Instructions for the task: Reproduce the listing that follows so that each line matches the original exactly.

*** Input data Section Begins ***

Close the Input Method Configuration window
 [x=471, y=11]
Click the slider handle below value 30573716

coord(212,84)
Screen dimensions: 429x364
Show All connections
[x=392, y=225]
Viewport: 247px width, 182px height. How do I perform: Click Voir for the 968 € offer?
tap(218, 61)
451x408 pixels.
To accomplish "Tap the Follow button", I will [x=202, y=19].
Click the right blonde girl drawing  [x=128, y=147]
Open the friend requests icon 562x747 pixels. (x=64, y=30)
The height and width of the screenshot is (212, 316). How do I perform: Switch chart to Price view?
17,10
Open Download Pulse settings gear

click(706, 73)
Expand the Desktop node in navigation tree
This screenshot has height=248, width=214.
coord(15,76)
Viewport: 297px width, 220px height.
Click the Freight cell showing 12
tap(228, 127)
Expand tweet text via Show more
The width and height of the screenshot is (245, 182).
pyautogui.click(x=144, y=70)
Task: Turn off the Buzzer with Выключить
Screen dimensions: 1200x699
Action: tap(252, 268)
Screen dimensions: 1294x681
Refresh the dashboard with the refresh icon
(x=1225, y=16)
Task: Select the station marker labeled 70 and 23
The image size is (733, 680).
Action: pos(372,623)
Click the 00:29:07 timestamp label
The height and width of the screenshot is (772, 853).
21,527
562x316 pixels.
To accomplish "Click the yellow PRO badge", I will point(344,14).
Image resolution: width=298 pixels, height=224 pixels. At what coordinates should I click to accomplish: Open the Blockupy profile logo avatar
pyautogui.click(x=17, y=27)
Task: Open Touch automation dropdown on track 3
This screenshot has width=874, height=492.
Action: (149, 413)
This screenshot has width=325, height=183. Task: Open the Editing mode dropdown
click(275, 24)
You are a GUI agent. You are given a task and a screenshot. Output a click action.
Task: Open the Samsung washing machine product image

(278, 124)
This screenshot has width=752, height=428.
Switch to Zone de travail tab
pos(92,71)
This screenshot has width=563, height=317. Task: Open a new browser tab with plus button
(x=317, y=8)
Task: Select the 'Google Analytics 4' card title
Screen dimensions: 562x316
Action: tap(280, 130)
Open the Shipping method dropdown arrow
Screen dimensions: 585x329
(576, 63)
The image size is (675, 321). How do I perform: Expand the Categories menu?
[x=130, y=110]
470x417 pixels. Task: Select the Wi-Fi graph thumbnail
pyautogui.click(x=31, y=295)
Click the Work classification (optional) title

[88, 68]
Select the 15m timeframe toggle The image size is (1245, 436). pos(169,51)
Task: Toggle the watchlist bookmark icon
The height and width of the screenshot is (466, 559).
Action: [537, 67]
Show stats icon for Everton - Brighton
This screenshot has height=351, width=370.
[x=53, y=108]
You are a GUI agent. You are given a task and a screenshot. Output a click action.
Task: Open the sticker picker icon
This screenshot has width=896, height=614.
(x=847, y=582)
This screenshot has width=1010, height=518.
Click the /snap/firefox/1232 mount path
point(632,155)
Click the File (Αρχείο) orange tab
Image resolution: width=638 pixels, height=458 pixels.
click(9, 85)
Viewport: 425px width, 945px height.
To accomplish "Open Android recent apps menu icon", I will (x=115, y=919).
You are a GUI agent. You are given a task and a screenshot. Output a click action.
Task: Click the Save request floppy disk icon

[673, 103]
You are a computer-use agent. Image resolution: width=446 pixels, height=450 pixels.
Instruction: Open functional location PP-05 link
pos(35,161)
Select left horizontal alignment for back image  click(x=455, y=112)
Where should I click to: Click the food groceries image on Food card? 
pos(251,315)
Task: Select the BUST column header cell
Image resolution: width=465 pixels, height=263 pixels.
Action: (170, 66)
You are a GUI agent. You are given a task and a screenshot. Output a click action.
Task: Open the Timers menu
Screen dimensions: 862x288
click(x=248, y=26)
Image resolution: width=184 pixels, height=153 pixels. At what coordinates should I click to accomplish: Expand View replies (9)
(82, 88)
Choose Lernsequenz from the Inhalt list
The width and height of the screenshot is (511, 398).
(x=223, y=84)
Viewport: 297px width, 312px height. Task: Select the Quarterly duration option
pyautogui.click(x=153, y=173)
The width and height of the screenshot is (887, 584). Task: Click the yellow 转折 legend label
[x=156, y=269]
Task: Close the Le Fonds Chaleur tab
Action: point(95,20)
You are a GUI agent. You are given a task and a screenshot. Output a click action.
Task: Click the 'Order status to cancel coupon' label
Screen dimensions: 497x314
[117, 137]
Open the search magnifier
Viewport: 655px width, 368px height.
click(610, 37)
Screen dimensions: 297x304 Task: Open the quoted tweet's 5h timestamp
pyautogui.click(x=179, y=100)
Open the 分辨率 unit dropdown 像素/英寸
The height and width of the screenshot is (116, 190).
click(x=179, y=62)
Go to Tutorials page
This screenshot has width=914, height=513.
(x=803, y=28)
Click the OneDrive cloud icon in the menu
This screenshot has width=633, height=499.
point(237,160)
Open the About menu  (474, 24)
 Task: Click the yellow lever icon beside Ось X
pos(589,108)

*** Input data Section Ends ***

Completed exercise:
Close the Input Method Configuration window
 [x=471, y=11]
Click the slider handle below value 30573716

coord(212,84)
Screen dimensions: 429x364
Show All connections
[x=392, y=225]
Viewport: 247px width, 182px height. How do I perform: Click Voir for the 968 € offer?
tap(218, 61)
451x408 pixels.
To accomplish "Tap the Follow button", I will [x=202, y=19].
Click the right blonde girl drawing  [x=128, y=147]
Open the friend requests icon 562x747 pixels. (x=64, y=30)
The height and width of the screenshot is (212, 316). How do I perform: Switch chart to Price view?
17,10
Open Download Pulse settings gear

click(706, 73)
Expand the Desktop node in navigation tree
This screenshot has height=248, width=214.
coord(15,76)
Viewport: 297px width, 220px height.
Click the Freight cell showing 12
tap(228, 127)
Expand tweet text via Show more
The width and height of the screenshot is (245, 182).
pyautogui.click(x=144, y=70)
Task: Turn off the Buzzer with Выключить
Screen dimensions: 1200x699
Action: tap(252, 268)
Screen dimensions: 1294x681
Refresh the dashboard with the refresh icon
(x=1225, y=16)
Task: Select the station marker labeled 70 and 23
The image size is (733, 680).
Action: pos(372,623)
Click the 00:29:07 timestamp label
The height and width of the screenshot is (772, 853).
21,527
562x316 pixels.
To accomplish "Click the yellow PRO badge", I will point(344,14).
Image resolution: width=298 pixels, height=224 pixels. At what coordinates should I click to accomplish: Open the Blockupy profile logo avatar
pyautogui.click(x=17, y=27)
Task: Open Touch automation dropdown on track 3
This screenshot has width=874, height=492.
Action: (149, 413)
This screenshot has width=325, height=183. Task: Open the Editing mode dropdown
click(275, 24)
You are a GUI agent. You are given a task and a screenshot. Output a click action.
Task: Open the Samsung washing machine product image

(278, 124)
This screenshot has width=752, height=428.
Switch to Zone de travail tab
pos(92,71)
This screenshot has width=563, height=317. Task: Open a new browser tab with plus button
(x=317, y=8)
Task: Select the 'Google Analytics 4' card title
Screen dimensions: 562x316
Action: tap(280, 130)
Open the Shipping method dropdown arrow
Screen dimensions: 585x329
(576, 63)
The image size is (675, 321). How do I perform: Expand the Categories menu?
[x=130, y=110]
470x417 pixels. Task: Select the Wi-Fi graph thumbnail
pyautogui.click(x=31, y=295)
Click the Work classification (optional) title

[88, 68]
Select the 15m timeframe toggle The image size is (1245, 436). pos(169,51)
Task: Toggle the watchlist bookmark icon
The height and width of the screenshot is (466, 559).
Action: [537, 67]
Show stats icon for Everton - Brighton
This screenshot has height=351, width=370.
[x=53, y=108]
You are a GUI agent. You are given a task and a screenshot. Output a click action.
Task: Open the sticker picker icon
This screenshot has width=896, height=614.
(x=847, y=582)
This screenshot has width=1010, height=518.
Click the /snap/firefox/1232 mount path
point(632,155)
Click the File (Αρχείο) orange tab
Image resolution: width=638 pixels, height=458 pixels.
click(9, 85)
Viewport: 425px width, 945px height.
To accomplish "Open Android recent apps menu icon", I will (x=115, y=919).
You are a GUI agent. You are given a task and a screenshot. Output a click action.
Task: Click the Save request floppy disk icon

[673, 103]
You are a computer-use agent. Image resolution: width=446 pixels, height=450 pixels.
Instruction: Open functional location PP-05 link
pos(35,161)
Select left horizontal alignment for back image  click(x=455, y=112)
Where should I click to: Click the food groceries image on Food card? 
pos(251,315)
Task: Select the BUST column header cell
Image resolution: width=465 pixels, height=263 pixels.
Action: (170, 66)
You are a GUI agent. You are given a task and a screenshot. Output a click action.
Task: Open the Timers menu
Screen dimensions: 862x288
click(x=248, y=26)
Image resolution: width=184 pixels, height=153 pixels. At what coordinates should I click to accomplish: Expand View replies (9)
(82, 88)
Choose Lernsequenz from the Inhalt list
The width and height of the screenshot is (511, 398).
(x=223, y=84)
Viewport: 297px width, 312px height. Task: Select the Quarterly duration option
pyautogui.click(x=153, y=173)
The width and height of the screenshot is (887, 584). Task: Click the yellow 转折 legend label
[x=156, y=269]
Task: Close the Le Fonds Chaleur tab
Action: point(95,20)
You are a GUI agent. You are given a task and a screenshot. Output a click action.
Task: Click the 'Order status to cancel coupon' label
Screen dimensions: 497x314
[117, 137]
Open the search magnifier
Viewport: 655px width, 368px height.
click(610, 37)
Screen dimensions: 297x304 Task: Open the quoted tweet's 5h timestamp
pyautogui.click(x=179, y=100)
Open the 分辨率 unit dropdown 像素/英寸
The height and width of the screenshot is (116, 190).
click(x=179, y=62)
Go to Tutorials page
This screenshot has width=914, height=513.
(x=803, y=28)
Click the OneDrive cloud icon in the menu
This screenshot has width=633, height=499.
point(237,160)
Open the About menu  (474, 24)
 Task: Click the yellow lever icon beside Ось X
pos(589,108)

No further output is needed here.